United States District Court W. D. Kentucky, at Louisville.

October 22, 1956.

Sidney Hanish, Hanish & Hanish, Louisville, Ky., for plaintiffs.

Fielden Woodward, Woodward, Hobson & Fulton, Louisville, Ky., for defendants.

BROOKS, District Judge.

This action is submitted on defendants' motion to dismiss plaintiffs' complaint. The pleadings disclose that defendants' automobile was parked in an unguarded public parking lot and left unattended and unlocked with the key in the ignition. The car was stolen by a person unknown and within one hour from the time it was parked and approximately two miles from the parking lot the party operating the stolen car negligently ran into and injured the plaintiffs.

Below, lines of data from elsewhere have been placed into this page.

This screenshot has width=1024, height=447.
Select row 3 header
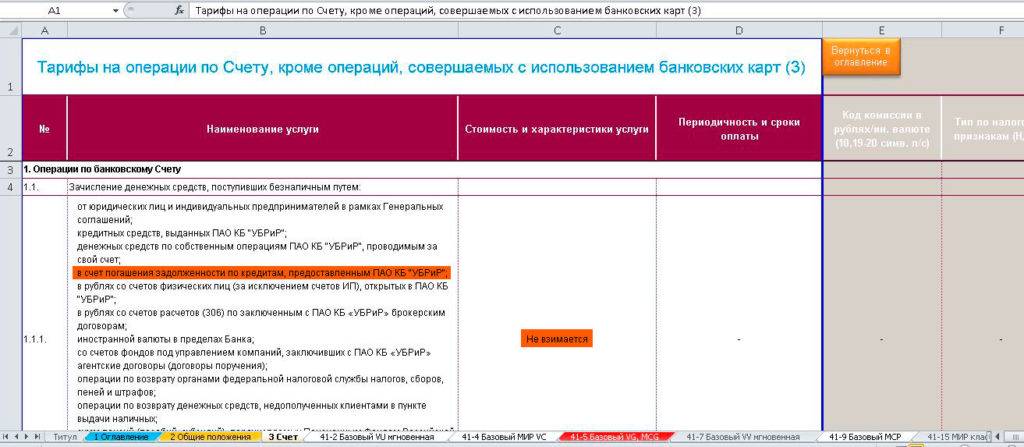(x=10, y=170)
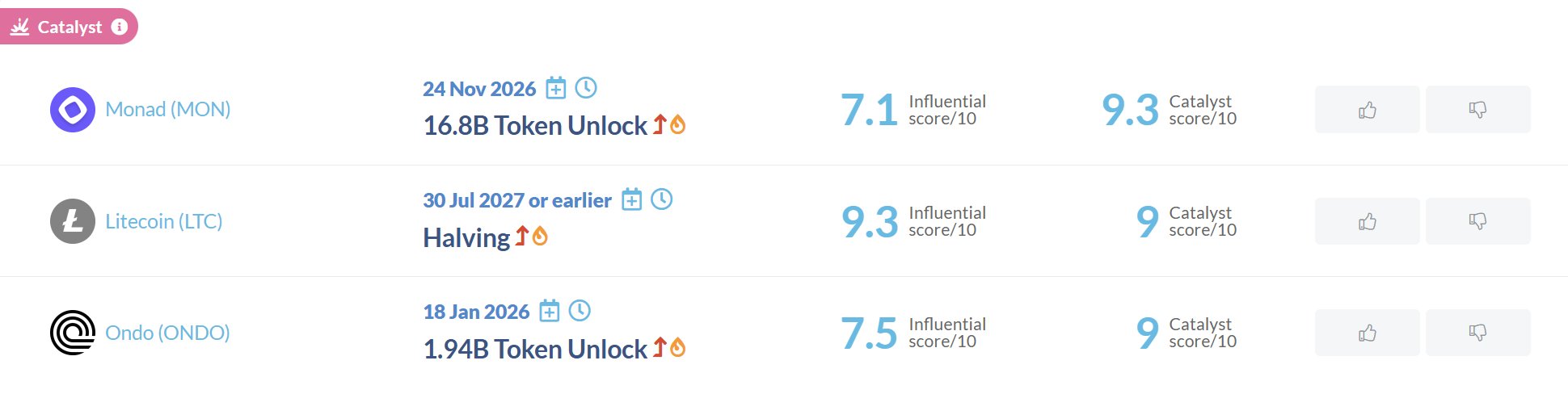Open the Catalyst tab label
The image size is (1568, 394).
coord(70,27)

A statute of the State of Kentucky, KRS 189.430, and an ordinance of the City of Louisville, 18-7h(1), both make it unlawful for any person operating or in charge of a motor vehicle to permit it to stand unattended without locking the ignition and removing the key. Neither the statute nor the ordinance has been construed by the Kentucky Court of Appeals, but similar statutes and ordinances have been construed by courts in other jurisdictions.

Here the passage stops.